-- begin Records shown --

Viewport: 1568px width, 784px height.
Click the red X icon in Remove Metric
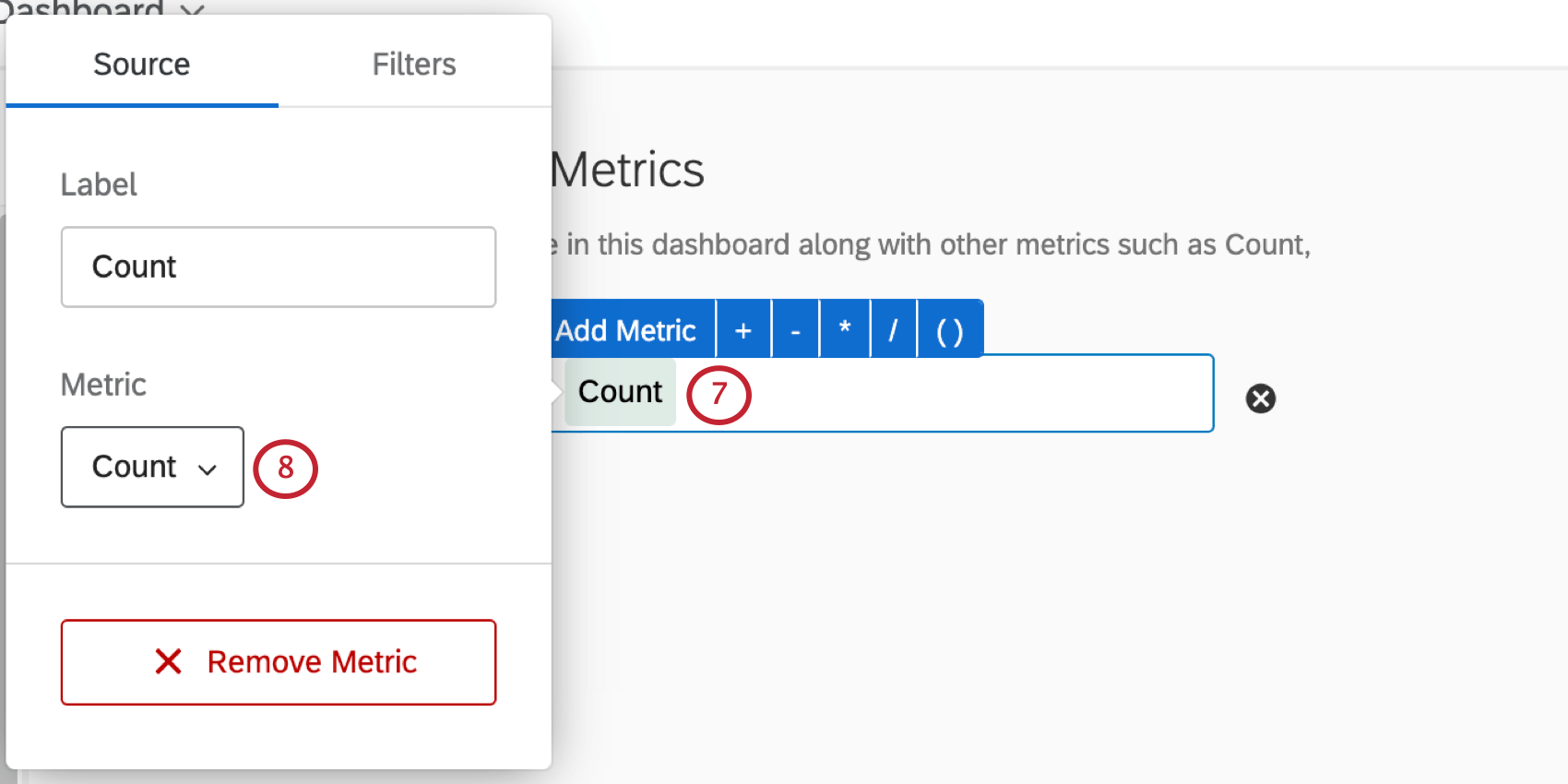(168, 661)
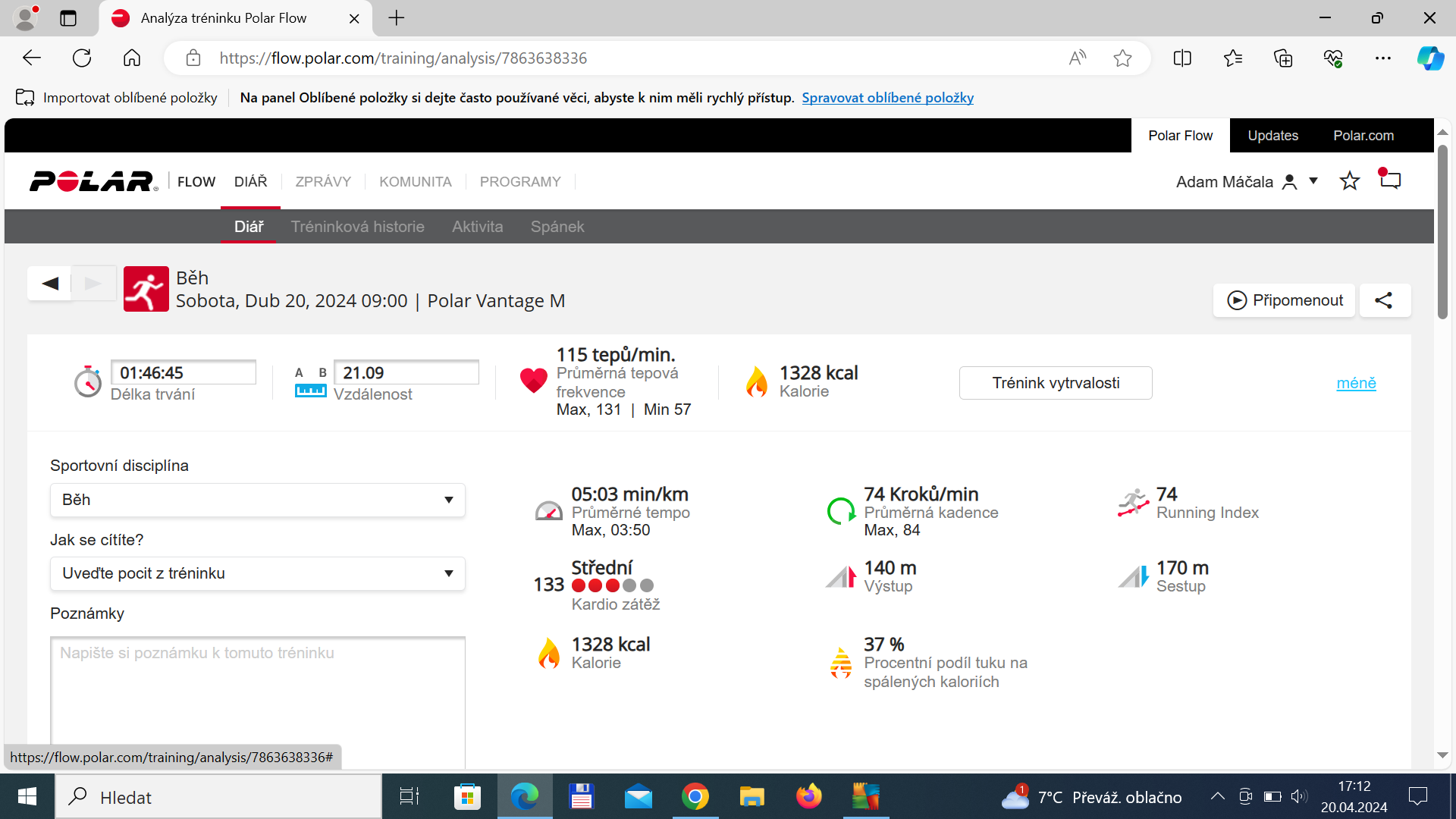Expand the Adam Máčala account menu arrow
Screen dimensions: 1456x819
[1313, 181]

-- end Records shown --

Retype every entry above word for word, omitting the pictures.

Expected answer »
Viewport: 1568px width, 784px height.
Click the red X icon in Remove Metric
(168, 661)
Expand the Adam Máčala account menu arrow
Screen dimensions: 1456x819
[1313, 181]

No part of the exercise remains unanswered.